Trend analysis is also important. For example, a marginal power supply may be detected and replaced before it impacts a backup or recovery. The resource manager should flag the marginal output. Without these tools, the problem may go unnoticed until a hard failure occurs.
With proper proactive resource management, the problem is detected before hard failure, and the failing component is replaced with no impact to data availability. Furthermore, the resource manager should be flexible in its ability to deliver alerts to higher-level system tools such as Unicenter, OpenView, or Tivoli. Also, alerts should be sent through e-mail or pager as defined by the end user.
Finally, the resource manager should be able to perform more-sophisticated storage resource management, bandwidth management, load balancing, capacity planning, performance tuning, asset management, and automatic fail-over. As switched fabric networks grow in complexity, dynamic routing and load balancing will also become increasingly important.
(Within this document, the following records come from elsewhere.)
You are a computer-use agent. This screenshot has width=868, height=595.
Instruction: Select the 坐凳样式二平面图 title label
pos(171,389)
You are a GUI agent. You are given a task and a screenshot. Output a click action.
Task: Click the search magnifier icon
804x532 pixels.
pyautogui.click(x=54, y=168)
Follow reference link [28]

In the selection and implementation of a SAN for shared tape backup, there are a number of elements to consider. First, interoperability of SAN components is a critical issue. The integrator or manufacturer should demonstrate tested end-to-end configurations of all necessary hardware and software components. Second, you should consider the design elements of the tape library for shared tape backup applications, including connectivity to necessary network protocols, "out-of-band" management, a high-availability design, and scalability with minimal impact on availability.
Finally, having the proper hardware components only ensures you have the right plumbing in place. Storage resource management and device management enable the benefits of centralized management of SAN resources, lowering the total cost of ownership and gaining the benefits of the connectivity distance enabled by Fibre Channel.
Michael Koclanes is president and CEO of Creek Path, a division of Exabyte Corp. (www.exabyte.com), in Boulder, CO.
Checklist: Tape libraries for SANs
- Connectivity (SCSI, Fibre Channel, IP)?
- High availability (redundant drives, power supplies, network interfaces)?
- Storage resource management software (device level, framework level, bandwidth management, load balancing, capacity planning, performance tuning, asset management, automatic fail-over)?